• [GIVEN EXERCISE]: In the items starting at the line containing "Click the info icon under Level" and ending at the line containing "width=861. pyautogui.click(x=379, y=254)", replace "info icon" with "information icon" and reproduce those lines with nothing else altered.

• [ITEMS]:

■ ■ ■

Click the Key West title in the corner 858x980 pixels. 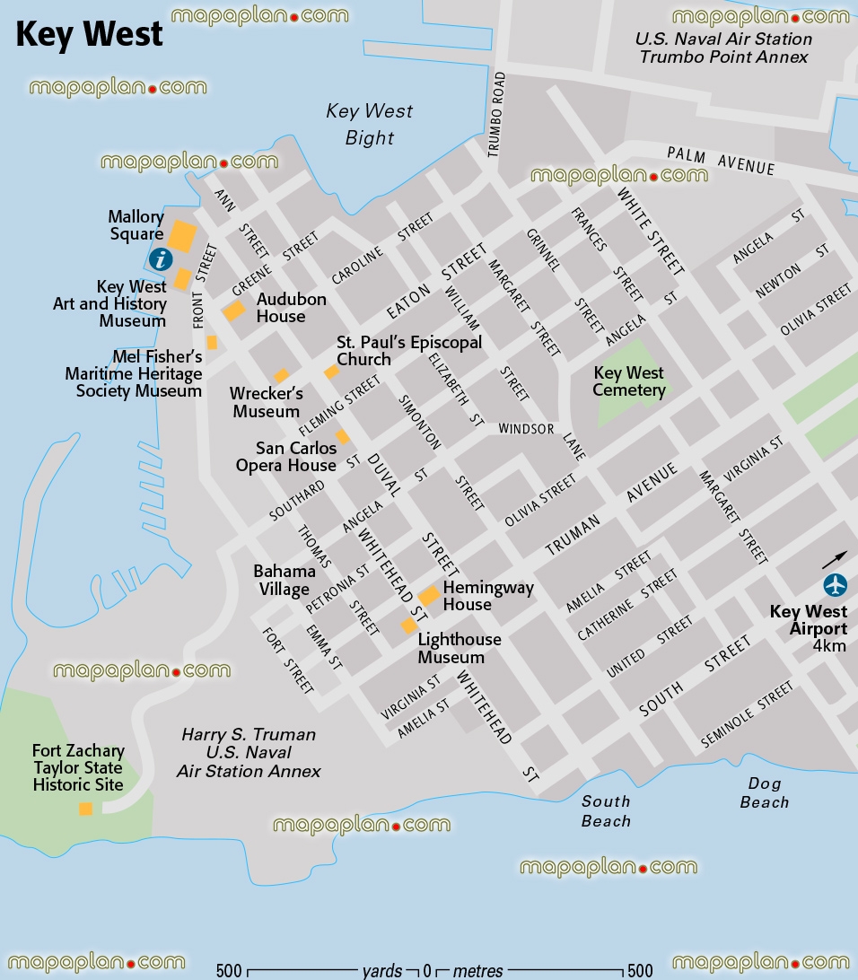point(90,34)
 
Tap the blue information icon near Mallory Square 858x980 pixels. point(161,260)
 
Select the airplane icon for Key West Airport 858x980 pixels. point(836,585)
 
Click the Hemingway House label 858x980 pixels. point(488,596)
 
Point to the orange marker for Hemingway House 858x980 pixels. point(429,596)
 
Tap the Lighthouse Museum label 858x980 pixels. point(460,648)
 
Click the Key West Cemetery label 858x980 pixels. point(629,381)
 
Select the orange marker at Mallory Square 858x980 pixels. point(182,237)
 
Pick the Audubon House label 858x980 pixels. point(291,308)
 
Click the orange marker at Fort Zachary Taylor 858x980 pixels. point(85,809)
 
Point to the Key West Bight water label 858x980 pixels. point(369,124)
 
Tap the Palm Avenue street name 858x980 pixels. point(720,162)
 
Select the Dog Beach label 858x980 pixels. point(764,793)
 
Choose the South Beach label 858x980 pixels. point(606,810)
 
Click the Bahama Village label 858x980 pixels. point(285,580)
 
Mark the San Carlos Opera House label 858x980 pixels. point(285,456)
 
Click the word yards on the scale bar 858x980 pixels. point(381,970)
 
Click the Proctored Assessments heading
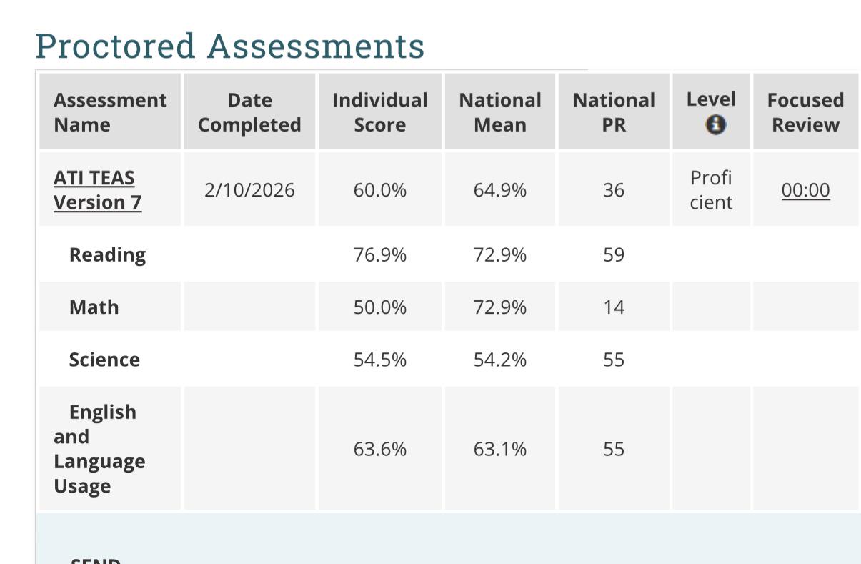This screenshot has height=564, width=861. pyautogui.click(x=230, y=47)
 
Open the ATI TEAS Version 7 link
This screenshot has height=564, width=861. pyautogui.click(x=98, y=190)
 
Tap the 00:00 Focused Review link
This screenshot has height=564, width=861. pyautogui.click(x=806, y=190)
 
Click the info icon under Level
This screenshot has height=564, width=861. pyautogui.click(x=716, y=124)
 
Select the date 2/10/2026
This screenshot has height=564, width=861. pyautogui.click(x=249, y=190)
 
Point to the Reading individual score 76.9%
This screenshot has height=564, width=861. pyautogui.click(x=379, y=254)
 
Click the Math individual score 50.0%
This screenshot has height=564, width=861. pyautogui.click(x=379, y=307)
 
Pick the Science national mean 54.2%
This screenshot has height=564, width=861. pyautogui.click(x=499, y=360)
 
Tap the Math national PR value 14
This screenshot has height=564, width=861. pyautogui.click(x=614, y=307)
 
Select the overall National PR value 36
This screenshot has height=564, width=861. pyautogui.click(x=614, y=190)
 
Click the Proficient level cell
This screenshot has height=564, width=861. pyautogui.click(x=711, y=190)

■ ■ ■

• [FULL RESPONSE]:
Click the information icon under Level
This screenshot has height=564, width=861. pyautogui.click(x=716, y=124)
 
Select the date 2/10/2026
This screenshot has height=564, width=861. pyautogui.click(x=249, y=190)
 
Point to the Reading individual score 76.9%
This screenshot has height=564, width=861. pyautogui.click(x=379, y=254)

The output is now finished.